The input START

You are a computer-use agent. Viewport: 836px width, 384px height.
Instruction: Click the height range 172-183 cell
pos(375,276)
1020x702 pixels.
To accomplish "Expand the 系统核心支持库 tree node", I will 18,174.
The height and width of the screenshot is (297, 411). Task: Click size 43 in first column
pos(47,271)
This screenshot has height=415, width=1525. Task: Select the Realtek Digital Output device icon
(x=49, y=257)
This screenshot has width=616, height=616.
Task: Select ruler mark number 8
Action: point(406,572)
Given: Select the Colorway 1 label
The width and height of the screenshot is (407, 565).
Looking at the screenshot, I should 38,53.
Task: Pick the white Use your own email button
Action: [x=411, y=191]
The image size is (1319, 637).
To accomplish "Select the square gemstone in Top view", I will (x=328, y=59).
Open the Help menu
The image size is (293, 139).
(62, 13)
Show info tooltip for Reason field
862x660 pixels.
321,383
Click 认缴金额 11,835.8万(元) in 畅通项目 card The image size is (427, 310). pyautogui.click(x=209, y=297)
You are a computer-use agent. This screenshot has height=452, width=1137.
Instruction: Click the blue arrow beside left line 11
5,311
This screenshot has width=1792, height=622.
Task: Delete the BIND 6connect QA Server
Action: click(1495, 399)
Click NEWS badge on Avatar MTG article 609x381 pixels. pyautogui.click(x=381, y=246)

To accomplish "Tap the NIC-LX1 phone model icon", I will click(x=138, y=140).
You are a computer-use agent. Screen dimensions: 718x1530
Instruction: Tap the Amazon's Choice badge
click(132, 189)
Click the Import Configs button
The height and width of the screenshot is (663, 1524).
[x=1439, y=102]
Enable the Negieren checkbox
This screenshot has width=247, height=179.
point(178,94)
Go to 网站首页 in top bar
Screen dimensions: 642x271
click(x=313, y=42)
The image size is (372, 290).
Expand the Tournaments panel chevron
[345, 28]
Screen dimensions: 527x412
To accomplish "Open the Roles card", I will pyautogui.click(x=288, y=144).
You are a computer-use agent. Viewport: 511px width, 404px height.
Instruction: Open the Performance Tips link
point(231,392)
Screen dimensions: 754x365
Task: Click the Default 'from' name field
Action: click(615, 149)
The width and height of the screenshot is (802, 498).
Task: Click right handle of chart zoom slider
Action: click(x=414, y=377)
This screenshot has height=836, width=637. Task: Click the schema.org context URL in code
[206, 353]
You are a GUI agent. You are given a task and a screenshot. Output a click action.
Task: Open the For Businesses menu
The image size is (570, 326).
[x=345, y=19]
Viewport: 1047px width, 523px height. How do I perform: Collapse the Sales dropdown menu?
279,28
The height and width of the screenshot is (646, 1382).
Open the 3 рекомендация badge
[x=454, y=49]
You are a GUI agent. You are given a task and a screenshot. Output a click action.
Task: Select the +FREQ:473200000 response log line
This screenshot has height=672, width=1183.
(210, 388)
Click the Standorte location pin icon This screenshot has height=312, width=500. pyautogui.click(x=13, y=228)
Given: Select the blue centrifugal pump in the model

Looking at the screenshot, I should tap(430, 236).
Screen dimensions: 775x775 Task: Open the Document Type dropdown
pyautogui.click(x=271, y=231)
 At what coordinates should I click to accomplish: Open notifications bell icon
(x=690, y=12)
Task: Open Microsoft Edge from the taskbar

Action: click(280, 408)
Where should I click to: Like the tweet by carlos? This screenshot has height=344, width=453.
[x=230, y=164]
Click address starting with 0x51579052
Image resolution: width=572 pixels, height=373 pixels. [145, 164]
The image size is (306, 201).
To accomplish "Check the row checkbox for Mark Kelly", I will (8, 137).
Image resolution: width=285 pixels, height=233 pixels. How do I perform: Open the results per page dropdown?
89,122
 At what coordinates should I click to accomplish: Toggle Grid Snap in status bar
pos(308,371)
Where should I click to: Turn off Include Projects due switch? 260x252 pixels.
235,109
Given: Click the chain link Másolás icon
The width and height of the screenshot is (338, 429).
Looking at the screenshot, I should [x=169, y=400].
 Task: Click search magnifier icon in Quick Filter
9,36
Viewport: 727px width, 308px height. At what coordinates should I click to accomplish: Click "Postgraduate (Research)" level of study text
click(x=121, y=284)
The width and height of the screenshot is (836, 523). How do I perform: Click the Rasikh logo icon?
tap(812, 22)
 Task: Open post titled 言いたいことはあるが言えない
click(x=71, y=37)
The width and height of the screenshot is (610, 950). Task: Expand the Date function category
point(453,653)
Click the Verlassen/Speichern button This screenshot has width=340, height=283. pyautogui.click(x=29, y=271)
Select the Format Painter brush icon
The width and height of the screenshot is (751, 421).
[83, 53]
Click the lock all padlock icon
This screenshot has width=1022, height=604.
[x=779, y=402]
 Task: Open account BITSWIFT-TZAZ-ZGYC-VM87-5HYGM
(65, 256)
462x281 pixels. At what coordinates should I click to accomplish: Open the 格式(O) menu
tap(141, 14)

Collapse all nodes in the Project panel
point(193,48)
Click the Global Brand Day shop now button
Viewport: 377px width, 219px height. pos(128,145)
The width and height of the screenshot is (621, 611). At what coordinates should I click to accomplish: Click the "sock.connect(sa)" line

The input END

Could you type out every entry again exactly as it stands?

You are a computer-use agent. Viewport: 836px width, 384px height.
Instruction: Click the height range 172-183 cell
pos(375,276)
1020x702 pixels.
To accomplish "Expand the 系统核心支持库 tree node", I will 18,174.
The height and width of the screenshot is (297, 411). Task: Click size 43 in first column
pos(47,271)
This screenshot has height=415, width=1525. Task: Select the Realtek Digital Output device icon
(x=49, y=257)
This screenshot has width=616, height=616.
Task: Select ruler mark number 8
Action: point(406,572)
Given: Select the Colorway 1 label
The width and height of the screenshot is (407, 565).
Looking at the screenshot, I should 38,53.
Task: Pick the white Use your own email button
Action: [x=411, y=191]
The image size is (1319, 637).
To accomplish "Select the square gemstone in Top view", I will (x=328, y=59).
Open the Help menu
The image size is (293, 139).
(62, 13)
Show info tooltip for Reason field
862x660 pixels.
321,383
Click 认缴金额 11,835.8万(元) in 畅通项目 card The image size is (427, 310). pyautogui.click(x=209, y=297)
You are a computer-use agent. This screenshot has height=452, width=1137.
Instruction: Click the blue arrow beside left line 11
5,311
This screenshot has width=1792, height=622.
Task: Delete the BIND 6connect QA Server
Action: click(1495, 399)
Click NEWS badge on Avatar MTG article 609x381 pixels. pyautogui.click(x=381, y=246)

To accomplish "Tap the NIC-LX1 phone model icon", I will click(x=138, y=140).
You are a computer-use agent. Screen dimensions: 718x1530
Instruction: Tap the Amazon's Choice badge
click(132, 189)
Click the Import Configs button
The height and width of the screenshot is (663, 1524).
[x=1439, y=102]
Enable the Negieren checkbox
This screenshot has width=247, height=179.
point(178,94)
Go to 网站首页 in top bar
Screen dimensions: 642x271
click(x=313, y=42)
The image size is (372, 290).
Expand the Tournaments panel chevron
[345, 28]
Screen dimensions: 527x412
To accomplish "Open the Roles card", I will pyautogui.click(x=288, y=144).
You are a computer-use agent. Viewport: 511px width, 404px height.
Instruction: Open the Performance Tips link
point(231,392)
Screen dimensions: 754x365
Task: Click the Default 'from' name field
Action: click(615, 149)
The width and height of the screenshot is (802, 498).
Task: Click right handle of chart zoom slider
Action: click(x=414, y=377)
This screenshot has height=836, width=637. Task: Click the schema.org context URL in code
[206, 353]
You are a GUI agent. You are given a task and a screenshot. Output a click action.
Task: Open the For Businesses menu
The image size is (570, 326).
[x=345, y=19]
Viewport: 1047px width, 523px height. How do I perform: Collapse the Sales dropdown menu?
279,28
The height and width of the screenshot is (646, 1382).
Open the 3 рекомендация badge
[x=454, y=49]
You are a GUI agent. You are given a task and a screenshot. Output a click action.
Task: Select the +FREQ:473200000 response log line
This screenshot has height=672, width=1183.
(210, 388)
Click the Standorte location pin icon This screenshot has height=312, width=500. pyautogui.click(x=13, y=228)
Given: Select the blue centrifugal pump in the model

Looking at the screenshot, I should tap(430, 236).
Screen dimensions: 775x775 Task: Open the Document Type dropdown
pyautogui.click(x=271, y=231)
 At what coordinates should I click to accomplish: Open notifications bell icon
(x=690, y=12)
Task: Open Microsoft Edge from the taskbar

Action: click(280, 408)
Where should I click to: Like the tweet by carlos? This screenshot has height=344, width=453.
[x=230, y=164]
Click address starting with 0x51579052
Image resolution: width=572 pixels, height=373 pixels. [145, 164]
The image size is (306, 201).
To accomplish "Check the row checkbox for Mark Kelly", I will (8, 137).
Image resolution: width=285 pixels, height=233 pixels. How do I perform: Open the results per page dropdown?
89,122
 At what coordinates should I click to accomplish: Toggle Grid Snap in status bar
pos(308,371)
Where should I click to: Turn off Include Projects due switch? 260x252 pixels.
235,109
Given: Click the chain link Másolás icon
The width and height of the screenshot is (338, 429).
Looking at the screenshot, I should [x=169, y=400].
 Task: Click search magnifier icon in Quick Filter
9,36
Viewport: 727px width, 308px height. At what coordinates should I click to accomplish: Click "Postgraduate (Research)" level of study text
click(x=121, y=284)
The width and height of the screenshot is (836, 523). How do I perform: Click the Rasikh logo icon?
tap(812, 22)
 Task: Open post titled 言いたいことはあるが言えない
click(x=71, y=37)
The width and height of the screenshot is (610, 950). Task: Expand the Date function category
point(453,653)
Click the Verlassen/Speichern button This screenshot has width=340, height=283. pyautogui.click(x=29, y=271)
Select the Format Painter brush icon
The width and height of the screenshot is (751, 421).
[83, 53]
Click the lock all padlock icon
This screenshot has width=1022, height=604.
[x=779, y=402]
 Task: Open account BITSWIFT-TZAZ-ZGYC-VM87-5HYGM
(65, 256)
462x281 pixels. At what coordinates should I click to accomplish: Open the 格式(O) menu
tap(141, 14)

Collapse all nodes in the Project panel
point(193,48)
Click the Global Brand Day shop now button
Viewport: 377px width, 219px height. pos(128,145)
The width and height of the screenshot is (621, 611). At what coordinates should I click to accomplish: Click the "sock.connect(sa)" line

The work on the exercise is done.